[Exercise description]: Copy every line of the listing below that contains the word "will". Case counts.

[Extracted data]:

* * * * *

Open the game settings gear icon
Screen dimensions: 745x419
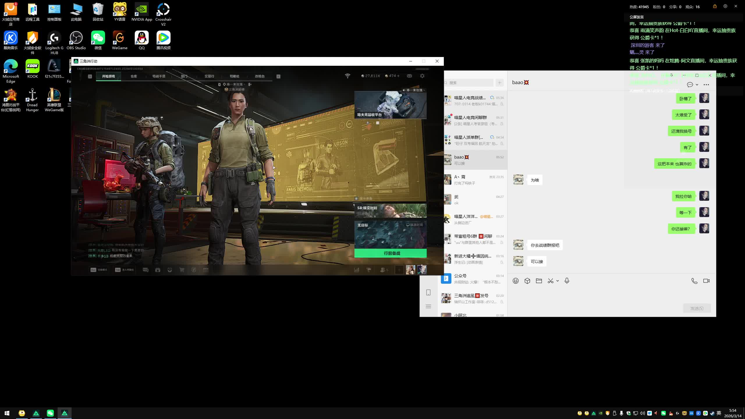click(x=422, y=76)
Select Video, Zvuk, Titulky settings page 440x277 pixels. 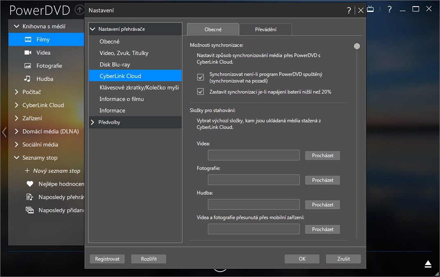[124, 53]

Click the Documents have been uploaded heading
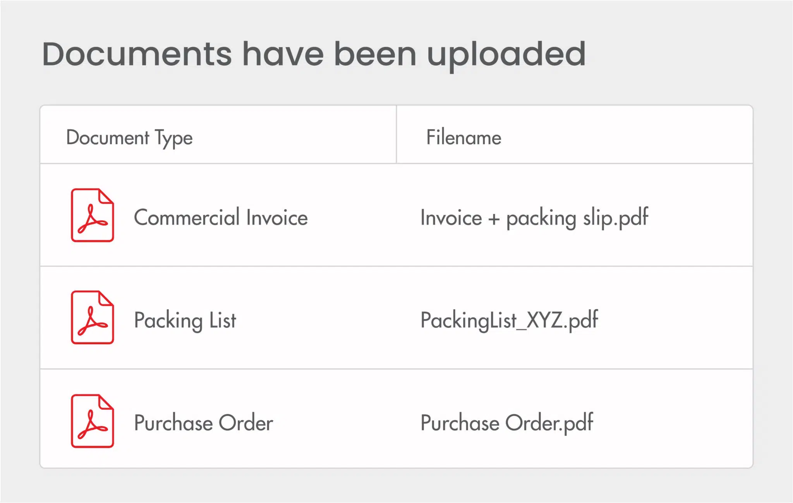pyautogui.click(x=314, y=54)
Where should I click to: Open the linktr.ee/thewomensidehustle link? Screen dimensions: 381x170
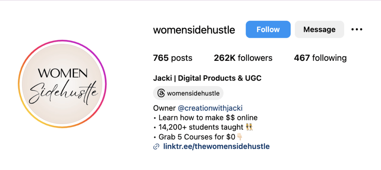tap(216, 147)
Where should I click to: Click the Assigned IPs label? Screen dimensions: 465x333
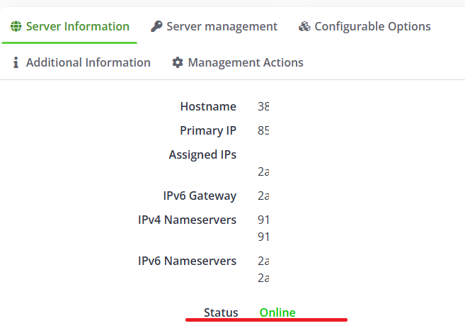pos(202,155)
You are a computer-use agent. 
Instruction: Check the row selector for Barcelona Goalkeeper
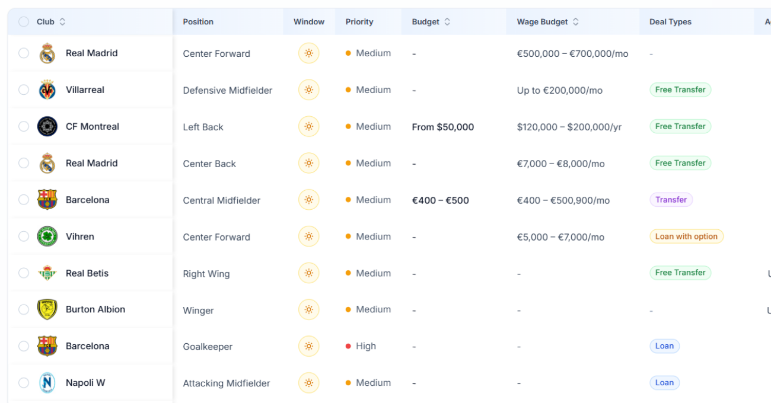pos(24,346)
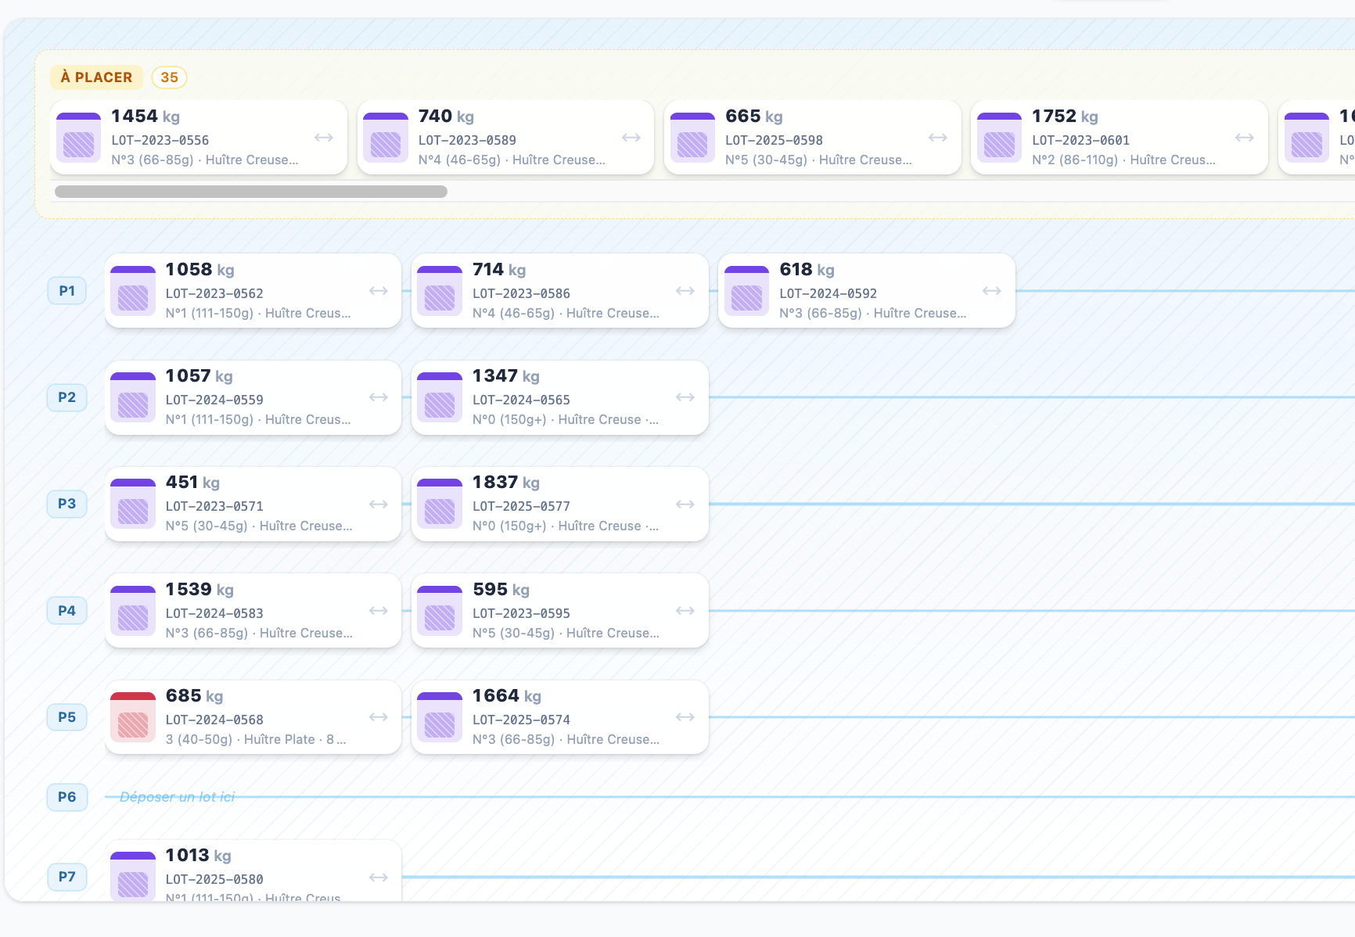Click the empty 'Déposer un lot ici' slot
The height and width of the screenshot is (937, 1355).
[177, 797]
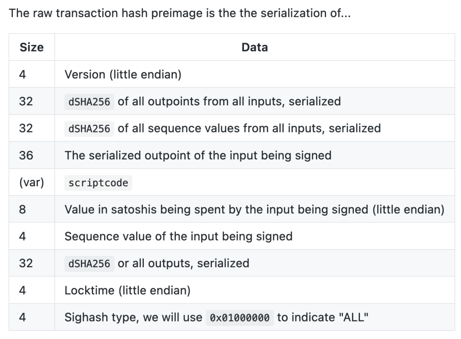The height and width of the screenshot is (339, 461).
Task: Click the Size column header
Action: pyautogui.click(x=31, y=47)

* * * * *

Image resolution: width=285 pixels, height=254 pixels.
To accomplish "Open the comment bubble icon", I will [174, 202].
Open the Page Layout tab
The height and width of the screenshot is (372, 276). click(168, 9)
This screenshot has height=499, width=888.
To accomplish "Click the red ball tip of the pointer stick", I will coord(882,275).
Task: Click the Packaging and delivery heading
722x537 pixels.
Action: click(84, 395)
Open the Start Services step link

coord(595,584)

* * * * *

[Task answer]:
To accomplish "Open the comment bubble icon", I will [174, 202].
To accomplish "Click the red ball tip of the pointer stick", I will coord(882,275).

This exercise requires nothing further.